Así pues, Federico se vio rodeado de enemigos por todas partes: Austria, Francia, Suecia y la poderosa y
gigantesca Rusia. Pero no esperó a que le declararan la guerra, sino que ocupó Sajonia, que también le era
hostil, y mantuvo durante siete años una guerra implacable en la que sólo le apoyaron los ingleses. Pero sus
dotes le permitieron llegar a tanto que no perdió la guerra contra aquella superpotencia y hubo que entregarle
Silesia.

Desde 1765, María Teresa no fue ya la única soberana de Austria. Su hijo José gobernó junto con ella como
emperador (José II) y, tras su muerte, pasó a ser soberano de Austria. Fue un luchador aún más celoso que
Federico, e incluso que su madre, en favor de las ideas de la Ilustración. La tolerancia, la razón y la humanidad
eran, realmente, lo único que le importaba. Suprimió la pena de muerte y la servidumbre de los campesinos.
Permitió a los protestantes de Austria volver a celebrar los servicios divinos y arrebató, incluso, a la iglesia
católica parte de sus tierras y sus riquezas, aunque era un buen católico. Estaba enfermo y tenía la sensación
de que no podría gobernar mucho tiempo. Por eso lo hizo todo con tanto empeño, con tal impaciencia y prisa,
que sus súbditos consideraron sus iniciativas excesivamente rápidas y repentinas, y demasiadas para una sola
vez. Muchos le admiraban, pero el pueblo le quiso menos que a su sosegada y piadosa madre.

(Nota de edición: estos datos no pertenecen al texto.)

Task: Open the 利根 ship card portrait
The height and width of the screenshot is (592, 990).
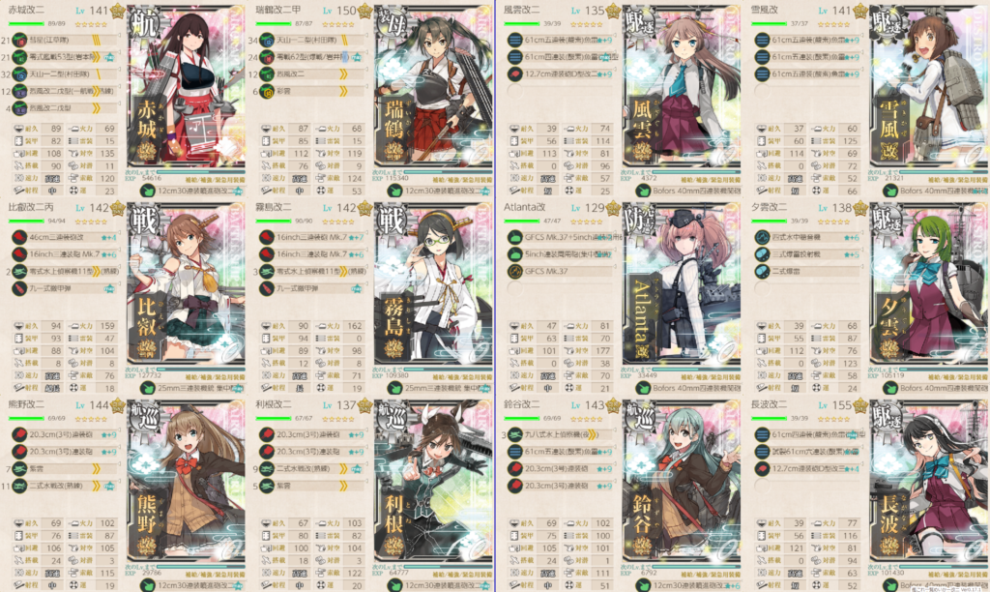Action: (x=433, y=480)
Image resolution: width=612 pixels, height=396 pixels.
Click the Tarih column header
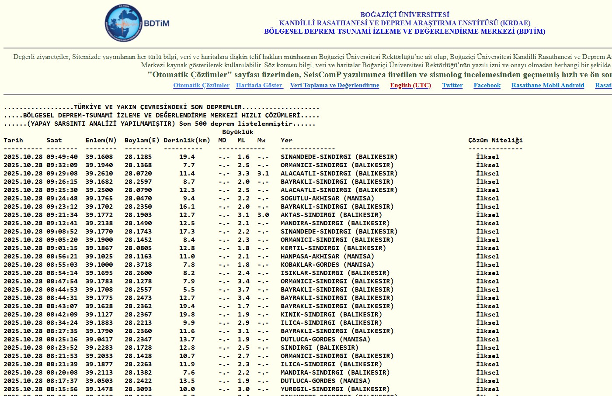click(x=13, y=140)
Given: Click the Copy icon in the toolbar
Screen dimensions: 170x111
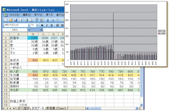Looking at the screenshot, I should [52, 20].
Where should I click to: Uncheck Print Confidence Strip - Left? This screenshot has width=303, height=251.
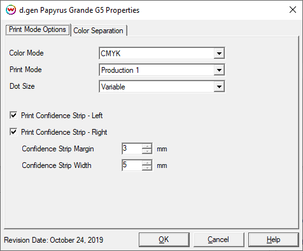tap(13, 116)
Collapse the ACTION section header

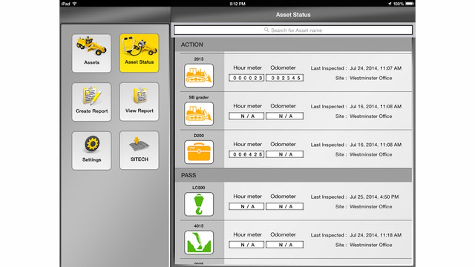pos(293,45)
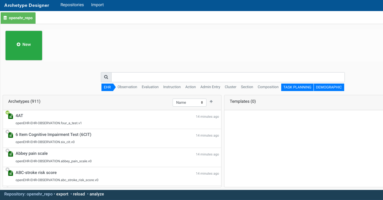Viewport: 383px width, 200px height.
Task: Click the 6CIT archetype document icon
Action: 10,135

Por las fechas en que las ideas de la Ilustración habían triunfado en Austria y Alemania, los burgueses de
muchas colonias inglesas de América se negaron a seguir siendo súbditos de Inglaterra y a pagarle impuestos.
Su jefe en la lucha por la independencia fue Benjamín Franklin, un simple ciudadano muy dedicado al estudio
de las ciencias de la naturaleza, descubridor del pararrayos. Era un pensador honrado como pocos, pero
también un hombre sensato y sencillo. Bajo su dirección y la de otro americano, George Washington, las
colonias inglesas y ciudades comerciales de América constituyeron una federación de Estados y, tras largas
luchas, expulsaron a las tropas inglesas del país. A continuación, quisieron vivir enteramente según los
principios de la nueva orientación del pensamiento y declararon en 1776 como Constitución para su nuevo
Estado los sagrados derechos humanos de la libertad y la igualdad. Pero permitieron que en sus plantaciones
siguieran trabajando esclavos negros.